Девицы, а также и дамы, не достигшие критического возраста, одеты в соответствии с наиновейшей модой. Все они в пикантных комбинезончиках, декольтированных спереди и сзади ровно на столько, на сколько это физически возможно. Лямочки, на которых держатся их одеяния, почти невидимы. Кажется, что комбинезончики вовсе ни на чем не держатся, что вот еще секунда - и они падут к ногам своих очаровательных владелиц. При этом все женщины скажут "ах!", а мужчины воскликнут "черт подери!", наслаждаясь зрелищем почти ничем не защищенной обольстительной наготы. На ногах и у дам, и у девиц субтильнейшие, изящнейшие туфельки на чрезвычайно высоких и невероятно тонких каблуках преимущественно серебряного или золотого цвета. "Как они ходят, бедняжки?" - недоумеваю я, глядя на ступни женских ног, находящиеся в совершенно вертикальном положении и опирающиеся только на кончики пальцев.

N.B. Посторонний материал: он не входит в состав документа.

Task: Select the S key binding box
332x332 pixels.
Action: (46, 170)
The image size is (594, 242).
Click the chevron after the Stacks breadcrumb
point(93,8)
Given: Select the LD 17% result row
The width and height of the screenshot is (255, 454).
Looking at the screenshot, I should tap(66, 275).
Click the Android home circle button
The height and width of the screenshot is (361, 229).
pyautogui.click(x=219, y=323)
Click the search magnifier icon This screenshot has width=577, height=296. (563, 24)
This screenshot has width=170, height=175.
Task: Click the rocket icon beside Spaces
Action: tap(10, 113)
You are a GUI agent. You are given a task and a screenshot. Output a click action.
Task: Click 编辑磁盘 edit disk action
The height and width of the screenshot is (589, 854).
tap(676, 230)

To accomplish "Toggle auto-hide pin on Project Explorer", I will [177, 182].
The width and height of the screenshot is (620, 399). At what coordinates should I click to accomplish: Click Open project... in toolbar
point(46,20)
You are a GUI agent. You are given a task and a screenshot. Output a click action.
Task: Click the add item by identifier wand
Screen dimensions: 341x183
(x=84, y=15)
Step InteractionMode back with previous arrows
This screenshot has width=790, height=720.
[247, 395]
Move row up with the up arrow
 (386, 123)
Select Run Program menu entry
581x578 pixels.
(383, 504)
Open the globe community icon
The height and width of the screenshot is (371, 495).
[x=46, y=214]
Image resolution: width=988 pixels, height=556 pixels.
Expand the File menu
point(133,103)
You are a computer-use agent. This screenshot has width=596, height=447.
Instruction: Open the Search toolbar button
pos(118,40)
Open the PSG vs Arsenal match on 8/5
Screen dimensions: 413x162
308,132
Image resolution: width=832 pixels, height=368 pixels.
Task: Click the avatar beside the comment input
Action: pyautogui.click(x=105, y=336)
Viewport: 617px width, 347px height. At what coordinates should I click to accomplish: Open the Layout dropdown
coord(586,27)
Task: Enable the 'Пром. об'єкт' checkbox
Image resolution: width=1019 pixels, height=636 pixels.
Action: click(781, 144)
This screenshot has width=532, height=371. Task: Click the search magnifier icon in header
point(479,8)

Молодые, а также и еще не старые мужчины красуются в белых, плотно обтягивающих зады брюках. Их торсы прикрыты разноцветными, расстегнутыми до пояса рубашками или трикотажными безрукавками с разнообразными надписями, чаще всего на английском языке.
Насладившись зрелищем гуляющей ялтинской публики, я беру в киоске бокал холодного рислинга. Подойдя к парапету, маленькими глотками потягиваю вино и наблюдаю, как причаливает к пирсу теплоход "Айвазовский". Он величав и белоснежен, как Ливадийский дворец. Около него суетятся два портовых буксирчика. Они осторожно разворачивают корабль и подтаскивают его к берегу. Вдоль борта "Айвазовского" выстроилисъ туристы, которые глазеют на город и на гуляющую публику. На пирсе собирается толпа, которая глазеет на теплоход.
Быстро темнеет. Загорается неоновая реклама, освещаются витрины магазинов. Гуляющих становится меньше. Из ресторанов уже доносятся вопли вокально-инструментальных ансамблей. Слышится голос диктора: "Внимание, внимание! В двадцать один час теплоход "Александр Грин" совершит часовую прогулку в открытое море. Билеты продаются на пристани в кассе номер четыре".
Отыскиваю четвертую кассу, приобретаю билет, забираюсь на катер, гордо именуемый теплоходом. Он дает гудок, отчаливает, выходит из гавани и плывет в темноту. Море и небо одинаково черны. Только на небе звезды. А сзади полно света, сзади сияет ночная Ялта.
...Что делает сейчас Ксения в своем девятьсот восьмом? Ужинает? Пьет чай? Да, наверное, сидит на балконе, пьет чай и смотрит на море. По морю ползет какое-то суденышко с зеленым огоньком на мачте. На палубе суденышка в девятьсот восемьдесят третьем сижу я и гляжу на удаляющуюся Ялту. Послезавтра в 11 утра Ксения встретится со мной у отеля Левандовского. Но где находится этот отель? Я же понятия об этом не имею! Надо спросить каких-нибудь старушек, зайти в краеведческий музей... А вдруг в Ялте уже никто, решительно никто не знает, где располагался отель Левандовского? Нет, этого не может быть! Завтра утром приступаю к поискам отеля!